YOUR TASKS:
**A)** In the review of Blade Runner 2049, which cinematographer worked with Denis Villeneuve on the sequel?
**B)** Continue the review of Blade Runner 2049 from its final sentence.

SUPPLIED PASSAGE:
============================================================

Things have changed behind the camera, too. The ’82 dream team of Scott and DP Jordan Cronenweth has made way for Canadian director Denis Villeneuve and master cinematographer Roger Deakins, who collaborated to such impressive visual effect on Sicario and Prisoners. While the aforementioned continuity ensures that 2049 jacks in directly to the first film — far deeper than the much-heralded return of Harrison Ford as original skinjob-retirer Deckard — Villeneuve and Deakins (along with production designer Dennis Gassner) provide an invaluably fresh set of peepers. The colossal opening vista, for example, presents a rural dystopia in mist-pale daylight, rather than the black-skied urban Hades of Blade Runner. Officer K (yes, as in ‘Philip K. Dick’, Easter egg fans) has to follow his troubling trail of synthetic breadcrumbs outside Los Angeles’ distended city limits, into a San Diego reduced to a rust-crusted shanty junkyard and an irradiated Ozymandias-eque necropolis that was once Las Vegas.
As a must-see-on-IMAX experience, it’s the equal of Dunkirk.
His investigation — both philosophical and physical — is slow, deliberate and arguably ponderous. This is not an action film. We are not here to witness balletic, vertiginous action sequences — leave that to the far shallower Ghost In The Shell. When violence occurs, it is brief and brutal. And with the movie running north of two-and-a-half hours, 2049 requires a robust attention span as much as it does concentration. It is uncompromising and uncommercial; the original, after all, did not earn its esteem by smashing the box office. Its audience did not rush to Blade Runner, but once they arrived they were smitten for life. And it’s clearly for them above all others that the sequel has been made.

============================================================

INFORMATION PROVIDED:
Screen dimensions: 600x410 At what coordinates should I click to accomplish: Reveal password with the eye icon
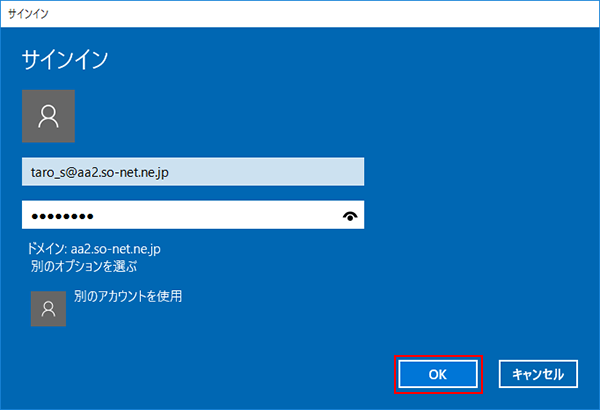pyautogui.click(x=350, y=215)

============================================================

RESPONSE LIST:
**A)** Roger Deakins

**B)**
So unlike the recent Alien universe instalments, it is blessedly free of ham-fisted, Ridley-knows-best revisionism and thick-headed characters driving the plot forward with bad decisions. Sure, it’s a homage, shamelessly repeating Blade Runner beats and echoing familiar scenarios, but it’s done respectfully and delicately. And beautifully, too. In fact, it’s unlikely you’ll see a better-looking film this year. As a must-see-on-IMAX experience, it’s the equal of Dunkirk. Every stop on K’s swerving, bruising, bewildering and occasionally surreal journey is a towering work of art. That vast screen will swallow you up and draw you deep into an impeccably envisioned black-mirror reality that you’ll not want to leave, for all its deadly and unsavoury peculiarities. It’s so sensually impressive, it’s hard not to gush. If Deakins doesn’t win an Oscar for this, then the universe is clearly broken.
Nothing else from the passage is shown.